Saturday, August 11, 2012

THE WINDS OF GRACE

It is only three days until my wife's cancer surgery, and I sat on the back porch this morning just watching two butterflies in our backyard garden. They flitted and floated in seemingly aimless directions, paused for a moment to sample the nectar of a flower, and then quickly moved on. How free they looked, I thought. They appeared to be content just to live for the moment, I fancied, floating on the breeze, never minding where it carried them or where they'd end up. Why are we not more like them?

When its time has come the butterfly falls to the Earth and returns to His kingdom. Yes, I believe that God knows even the smallest of Earth's creatures. It never considers why it lives or when or how its days will end. Why is it we humans -- the crowns of His creation -- fret as we do about everything? Why do we complicate our lives, and in so doing, miss out on so much of the sacred gift of life that we've been given? Why can we not live free and unencumbered as the butterflies?

When our time comes, we exhaust all of our resources to gain just a few more months, weeks, days -- whatever it takes -- to hold on to life; hold on to a life that we may not really be living anyway.

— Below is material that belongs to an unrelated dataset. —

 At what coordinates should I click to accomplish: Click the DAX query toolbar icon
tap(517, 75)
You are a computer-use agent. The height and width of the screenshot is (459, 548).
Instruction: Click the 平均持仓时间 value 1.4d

Why can we not accept that, we too, will one day fall to the ground or simply go to sleep, and awaken in His care, safe in His kingdom?

Perhaps Humanity's greatest curse, as well as a blessing, is that it's endowed with a profound intellect that is driven to ponder things too deeply for its own good. We busy ourselves with all manner of things that, in the end, will amount to little of any consequence once we're gone. We spend precious little time considering the simple things that life offers us for free: The blush of a rose, the sea breeze upon our faces, the sound of a newborn's first cry. It is the devil's own handiwork indeed when Man burdens himself considering his place in the world, his very purpose for being in it, making his days more stressful and complicated than they need to be, and worst of all, blinding his eyes to his Maker's grandest creations.

Being close to mortality these past few days has given me a new outlook. There is so much that I do that will not follow me beyond the final stroke of the clock. Children are suppose to be our immortality, and yet even they are not spared from the ravages of Time. I want to make my life count for something, as we all do, but mainly I want to live life -- take in as much of it as I can -- while there is still time. I've realized that time is not a friend to man but a mortal enemy. It is, by every measure, a merciless enemy to us all, and when it runs out there is no compromising, no bargaining for more of it.

I do not want to fret another minute about things that are beyond my control, things that just don't matter. I have wasted far too much time already playing that game. Time is God's gift to us, not to squander on aimless pursuits, but to savor in the brief span that He has given us. Life is like a breeze of wind that carries the butterfly aloft, but then, with its abating, drops it to the ground with little fanfare. May we all ride the Winds of Grace He has gifted us with while there is still time.